The club then moved to Alfreton Town's North Street ground. The first game at the new venue was on 23 March 1986 when Mansfield were beaten 42–18 by Workington Town in front of a crowd of 290.

The club moved once again for the 1988–89 season to Sutton Town's Lowmoor Road ground at Kirkby-in-Ashfield.

===Nottingham City RLFC===
A boardroom split occurred over the decision to move the club to Nottingham in June 1989. The move also led to the loss of sponsorship by Mansfield Brewery and the club was renamed Nottingham City RLFC. They played at the Harvey Hadden Stadium and their initial club colours were sky blue shirts with a dark blue and gold vee, carrying over the Mansfield Marksman colours. Later the club colours changed to myrtle green, yellow and white shirts. In later years the shirts were myrtle green with purple trim. One season the team adopted the name Nottingham City Outlaws RLFC, a name that would later be used by the city's amateur side.
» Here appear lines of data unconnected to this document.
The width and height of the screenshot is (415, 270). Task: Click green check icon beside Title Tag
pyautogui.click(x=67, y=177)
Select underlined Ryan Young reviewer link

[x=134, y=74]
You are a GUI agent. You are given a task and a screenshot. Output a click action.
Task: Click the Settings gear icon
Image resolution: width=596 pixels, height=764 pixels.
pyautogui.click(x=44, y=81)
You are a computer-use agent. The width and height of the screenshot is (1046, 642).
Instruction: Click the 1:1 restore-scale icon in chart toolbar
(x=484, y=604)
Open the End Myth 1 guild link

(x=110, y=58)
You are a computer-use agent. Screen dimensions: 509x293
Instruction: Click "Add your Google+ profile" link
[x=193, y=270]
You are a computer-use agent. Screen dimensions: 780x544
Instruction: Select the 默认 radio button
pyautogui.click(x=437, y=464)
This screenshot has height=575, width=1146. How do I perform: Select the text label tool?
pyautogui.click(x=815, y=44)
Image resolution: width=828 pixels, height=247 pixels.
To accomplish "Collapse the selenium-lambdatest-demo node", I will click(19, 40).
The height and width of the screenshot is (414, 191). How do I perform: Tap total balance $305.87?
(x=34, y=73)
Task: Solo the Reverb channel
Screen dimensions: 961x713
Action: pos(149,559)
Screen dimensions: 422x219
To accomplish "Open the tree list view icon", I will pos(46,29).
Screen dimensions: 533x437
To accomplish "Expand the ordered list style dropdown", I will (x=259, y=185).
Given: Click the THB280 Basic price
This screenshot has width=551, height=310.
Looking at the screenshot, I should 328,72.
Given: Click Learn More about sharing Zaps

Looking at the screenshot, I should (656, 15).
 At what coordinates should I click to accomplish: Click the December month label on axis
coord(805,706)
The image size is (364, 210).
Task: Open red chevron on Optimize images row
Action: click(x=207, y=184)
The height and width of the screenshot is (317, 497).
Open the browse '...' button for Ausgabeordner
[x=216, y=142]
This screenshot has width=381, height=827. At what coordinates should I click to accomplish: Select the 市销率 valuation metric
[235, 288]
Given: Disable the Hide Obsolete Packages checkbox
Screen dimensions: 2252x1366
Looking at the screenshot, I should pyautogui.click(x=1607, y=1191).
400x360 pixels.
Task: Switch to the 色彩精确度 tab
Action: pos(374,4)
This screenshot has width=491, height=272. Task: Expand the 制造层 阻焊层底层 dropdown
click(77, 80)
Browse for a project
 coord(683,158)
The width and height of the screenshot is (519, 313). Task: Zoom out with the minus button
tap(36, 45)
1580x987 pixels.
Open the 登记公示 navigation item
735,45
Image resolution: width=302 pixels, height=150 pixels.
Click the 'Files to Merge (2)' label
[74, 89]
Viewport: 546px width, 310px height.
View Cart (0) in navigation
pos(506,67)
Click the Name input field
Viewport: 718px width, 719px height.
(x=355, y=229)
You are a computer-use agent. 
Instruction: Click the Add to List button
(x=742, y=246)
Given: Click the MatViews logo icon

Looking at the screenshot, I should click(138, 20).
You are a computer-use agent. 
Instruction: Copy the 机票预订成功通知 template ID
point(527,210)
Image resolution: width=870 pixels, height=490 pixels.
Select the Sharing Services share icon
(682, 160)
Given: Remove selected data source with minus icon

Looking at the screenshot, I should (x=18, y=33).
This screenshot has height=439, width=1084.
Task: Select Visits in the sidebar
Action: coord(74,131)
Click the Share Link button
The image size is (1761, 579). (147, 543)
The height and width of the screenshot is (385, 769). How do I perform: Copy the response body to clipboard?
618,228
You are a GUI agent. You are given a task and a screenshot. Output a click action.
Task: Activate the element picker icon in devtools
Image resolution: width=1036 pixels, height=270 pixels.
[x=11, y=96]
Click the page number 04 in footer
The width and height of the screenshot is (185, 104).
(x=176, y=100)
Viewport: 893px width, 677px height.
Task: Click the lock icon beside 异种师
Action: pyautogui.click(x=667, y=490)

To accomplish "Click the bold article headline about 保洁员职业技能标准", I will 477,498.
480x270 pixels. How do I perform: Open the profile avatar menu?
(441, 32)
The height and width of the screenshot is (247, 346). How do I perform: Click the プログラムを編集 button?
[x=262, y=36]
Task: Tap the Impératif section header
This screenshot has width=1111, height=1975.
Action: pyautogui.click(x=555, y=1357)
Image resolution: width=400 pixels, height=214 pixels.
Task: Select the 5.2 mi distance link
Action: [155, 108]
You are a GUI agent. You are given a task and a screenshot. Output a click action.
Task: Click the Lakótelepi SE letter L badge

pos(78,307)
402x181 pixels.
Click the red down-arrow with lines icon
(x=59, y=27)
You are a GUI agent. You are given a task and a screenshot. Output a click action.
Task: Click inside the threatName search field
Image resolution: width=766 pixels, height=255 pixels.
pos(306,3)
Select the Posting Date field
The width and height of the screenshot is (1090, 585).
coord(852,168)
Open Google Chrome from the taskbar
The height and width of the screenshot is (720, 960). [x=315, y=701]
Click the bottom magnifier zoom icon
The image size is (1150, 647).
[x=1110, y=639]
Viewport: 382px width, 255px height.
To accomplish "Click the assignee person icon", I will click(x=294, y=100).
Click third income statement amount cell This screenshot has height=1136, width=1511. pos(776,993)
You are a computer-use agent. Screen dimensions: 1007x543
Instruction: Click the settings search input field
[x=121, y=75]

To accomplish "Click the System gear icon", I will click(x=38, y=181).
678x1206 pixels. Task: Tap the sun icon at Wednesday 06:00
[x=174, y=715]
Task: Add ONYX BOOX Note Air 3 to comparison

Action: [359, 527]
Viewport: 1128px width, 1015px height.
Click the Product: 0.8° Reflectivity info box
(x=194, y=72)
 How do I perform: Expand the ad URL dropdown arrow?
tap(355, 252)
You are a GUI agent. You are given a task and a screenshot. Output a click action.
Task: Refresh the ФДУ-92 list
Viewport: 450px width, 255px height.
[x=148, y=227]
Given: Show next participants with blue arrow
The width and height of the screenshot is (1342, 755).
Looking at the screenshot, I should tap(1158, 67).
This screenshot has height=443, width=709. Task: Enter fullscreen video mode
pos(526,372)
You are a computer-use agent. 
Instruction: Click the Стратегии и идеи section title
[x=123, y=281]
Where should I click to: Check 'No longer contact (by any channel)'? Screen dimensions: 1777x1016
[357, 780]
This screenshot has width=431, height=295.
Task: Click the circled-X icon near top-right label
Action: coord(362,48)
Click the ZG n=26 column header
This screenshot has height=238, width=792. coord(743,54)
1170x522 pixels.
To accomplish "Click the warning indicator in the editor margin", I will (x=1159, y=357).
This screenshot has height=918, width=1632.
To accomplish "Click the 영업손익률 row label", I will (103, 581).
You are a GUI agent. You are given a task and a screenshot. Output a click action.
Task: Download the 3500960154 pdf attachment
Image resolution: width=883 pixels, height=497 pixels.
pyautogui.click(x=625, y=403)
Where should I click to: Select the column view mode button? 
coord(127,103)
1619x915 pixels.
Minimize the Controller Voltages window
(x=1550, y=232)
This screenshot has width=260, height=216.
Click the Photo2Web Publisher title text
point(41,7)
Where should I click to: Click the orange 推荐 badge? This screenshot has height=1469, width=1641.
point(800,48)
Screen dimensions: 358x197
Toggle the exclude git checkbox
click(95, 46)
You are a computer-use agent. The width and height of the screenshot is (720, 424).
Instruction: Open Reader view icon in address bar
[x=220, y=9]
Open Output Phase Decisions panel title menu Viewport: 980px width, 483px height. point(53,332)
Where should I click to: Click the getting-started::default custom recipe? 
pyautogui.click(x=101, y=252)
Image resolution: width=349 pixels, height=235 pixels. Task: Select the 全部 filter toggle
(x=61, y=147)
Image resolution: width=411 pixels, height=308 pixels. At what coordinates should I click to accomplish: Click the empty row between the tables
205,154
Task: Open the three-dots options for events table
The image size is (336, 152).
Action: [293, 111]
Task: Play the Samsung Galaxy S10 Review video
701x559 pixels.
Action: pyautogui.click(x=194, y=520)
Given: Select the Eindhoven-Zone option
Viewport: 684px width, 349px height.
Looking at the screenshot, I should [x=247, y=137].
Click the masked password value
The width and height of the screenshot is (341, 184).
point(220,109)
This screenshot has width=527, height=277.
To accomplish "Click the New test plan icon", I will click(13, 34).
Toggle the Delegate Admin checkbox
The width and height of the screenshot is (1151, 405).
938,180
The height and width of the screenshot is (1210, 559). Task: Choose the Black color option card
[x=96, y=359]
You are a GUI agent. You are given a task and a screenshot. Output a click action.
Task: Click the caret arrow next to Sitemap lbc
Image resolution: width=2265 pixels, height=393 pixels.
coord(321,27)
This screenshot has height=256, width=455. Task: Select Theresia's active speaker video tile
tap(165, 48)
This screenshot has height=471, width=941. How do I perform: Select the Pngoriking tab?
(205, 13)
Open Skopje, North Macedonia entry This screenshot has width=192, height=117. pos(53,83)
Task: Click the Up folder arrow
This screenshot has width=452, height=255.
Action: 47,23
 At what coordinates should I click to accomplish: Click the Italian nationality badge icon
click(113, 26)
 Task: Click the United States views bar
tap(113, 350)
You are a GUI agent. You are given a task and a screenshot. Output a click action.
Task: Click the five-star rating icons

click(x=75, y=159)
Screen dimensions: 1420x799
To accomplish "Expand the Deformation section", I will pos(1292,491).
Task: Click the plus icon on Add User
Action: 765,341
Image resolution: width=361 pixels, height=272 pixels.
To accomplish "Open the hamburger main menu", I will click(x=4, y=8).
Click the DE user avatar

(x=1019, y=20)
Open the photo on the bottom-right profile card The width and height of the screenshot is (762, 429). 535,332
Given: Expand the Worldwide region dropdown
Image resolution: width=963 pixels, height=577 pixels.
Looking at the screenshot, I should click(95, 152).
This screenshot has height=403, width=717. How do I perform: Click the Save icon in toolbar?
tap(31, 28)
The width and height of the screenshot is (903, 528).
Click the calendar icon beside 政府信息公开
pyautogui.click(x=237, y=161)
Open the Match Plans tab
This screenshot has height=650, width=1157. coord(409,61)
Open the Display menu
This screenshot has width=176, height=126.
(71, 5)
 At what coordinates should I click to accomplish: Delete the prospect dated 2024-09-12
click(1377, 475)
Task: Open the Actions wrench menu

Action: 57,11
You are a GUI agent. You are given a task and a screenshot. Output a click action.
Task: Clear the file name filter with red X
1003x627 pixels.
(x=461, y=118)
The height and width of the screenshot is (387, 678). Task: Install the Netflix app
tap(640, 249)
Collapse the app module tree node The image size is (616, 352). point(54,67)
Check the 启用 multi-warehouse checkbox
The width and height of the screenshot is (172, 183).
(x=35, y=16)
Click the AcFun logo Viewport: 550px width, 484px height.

The Nottingham team was led by player-coach Mark Burgess, several players were from Batley Boys RLFC and other local towns, Dave Parker took over as managing director at Huddersfield and the Nottingham City club was run by former Mansfield Director Paul Tomlinson and his mother Joan. As Nottingham they won only seven games in four years.

Chief Executive Maurice Lindsay wanted to reduce the number of clubs in the lower division of the league in 1993. The three clubs finishing bottom of the second division would be demoted to the National Conference League. Nottingham struggled and finished bottom of the Third Division at the end of the 1992–93 season, winning only one game. With both Nottingham City and Blackpool Gladiators both already relegated, the crucial last match at Nottingham on 11 April 1993, between Nottingham City and Highfield would determine the final relegation spot. Highfield won 39-6 and Highfield survived at the expense of Chorley Borough.

The RLSA, the Rugby League Supporters Association, had called on fans to turn out at the Harvey Hadden Stadium, in protest against the decision, City's normal crowd of three hundred or so was boosted by this to a season's best of 851. The three expelled clubs plus Highfield RLFC pursued legal action against the Rugby Football League decision, but to no avail.

Nottingham could no longer afford Yorkshire-based players so imported local Nottingham Crusaders players who were not of National Conference League standards and they were relegated in their first year and then resigned from the league the following year.